» **WHAT THE EXERCISE ASKS**
Copy the blog comments below word for word, from "Yeah, ... what" to "had a point.".

» **EXTRACT PROVIDED**
Yeah, ... what he said! It sounds great. Or do you just have a Pithy Thoughtful Conclusion Generator sitting on your desk? It would figure -- you're in Silicon Valley, so of course you get to see all the cool new stuff in beta, long before the rest of us. Is there a release date scheduled yet for the PTC Generator? Or a list price?
"Google PTC Generator", coming soon to Google Labs ...
this post reminds me of a time my husband said to me (in totally out of character brink of tears) "it is easy for X or Y to wow you on that bloody computer (can you guess he is not a fan?) ...when he has 10, 15, 80 minutes to think about the perfect witty retort. I am here. Right now. What I say does not get edited or dressed up, you should bear that in mind. I am real!"
he had a point.
(I loved your slippery escape from a conclusion)
Regardless of a conclusion or lack thereof - it's an interesting post. And something I've been giving a lot of thought to lately.
Hmmm...I have had that experience of falling in love online, with someone I've never met, and whose voice I've never heard, and I think there's something to be added to your observation:
It's true that you can paint yourself as you wish. You can lie, if you choose, exaggerate and omit. And you have plenty of time to compose your response, complete with pithy thoughtful conclusuion. You send only the most flatering photoshopped photos of yourself.

» **DATA SECTION**
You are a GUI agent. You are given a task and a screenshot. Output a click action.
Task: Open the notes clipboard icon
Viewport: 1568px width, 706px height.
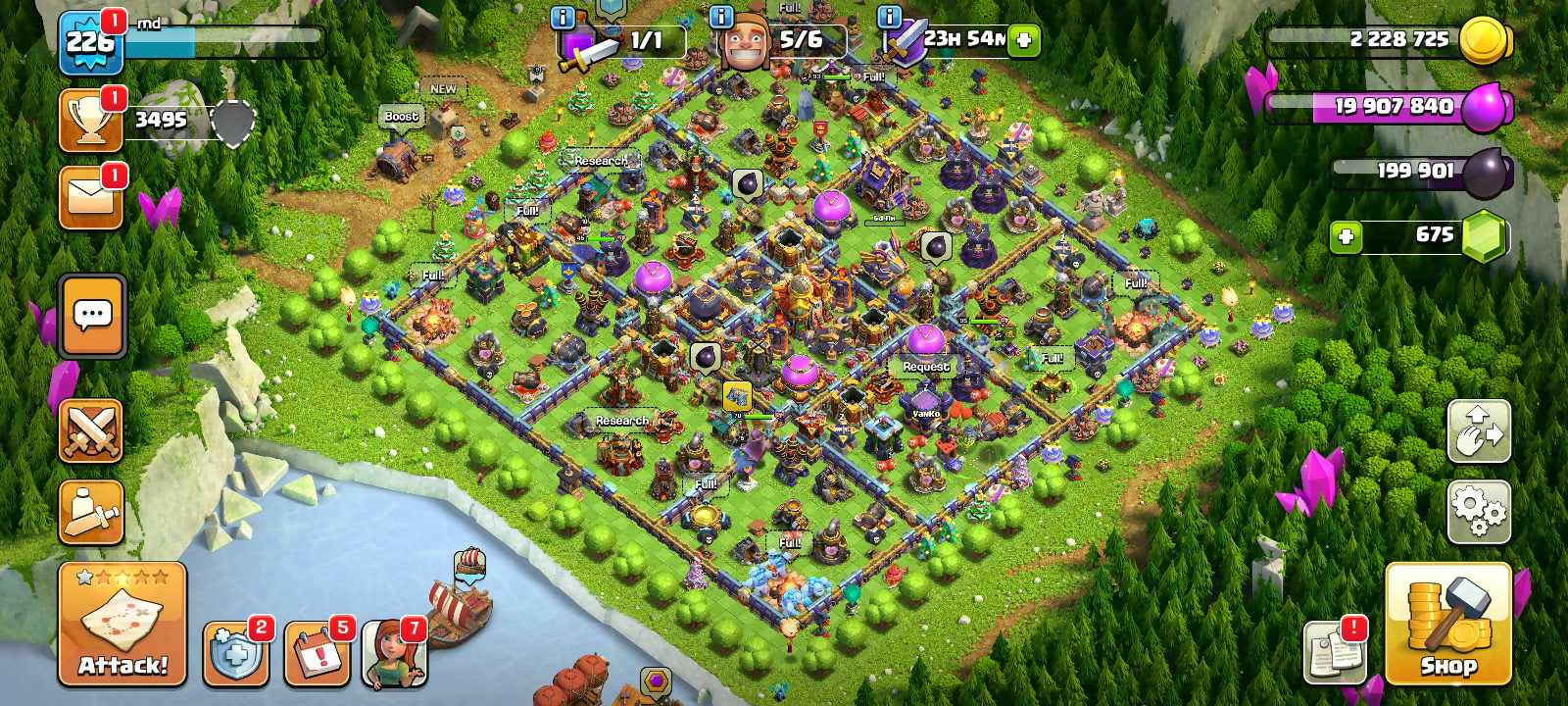coord(1335,653)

» **THE RESULT**
Yeah, ... what he said! It sounds great. Or do you just have a Pithy Thoughtful Conclusion Generator sitting on your desk? It would figure -- you're in Silicon Valley, so of course you get to see all the cool new stuff in beta, long before the rest of us. Is there a release date scheduled yet for the PTC Generator? Or a list price?
"Google PTC Generator", coming soon to Google Labs ...
this post reminds me of a time my husband said to me (in totally out of character brink of tears) "it is easy for X or Y to wow you on that bloody computer (can you guess he is not a fan?) ...when he has 10, 15, 80 minutes to think about the perfect witty retort. I am here. Right now. What I say does not get edited or dressed up, you should bear that in mind. I am real!"
he had a point.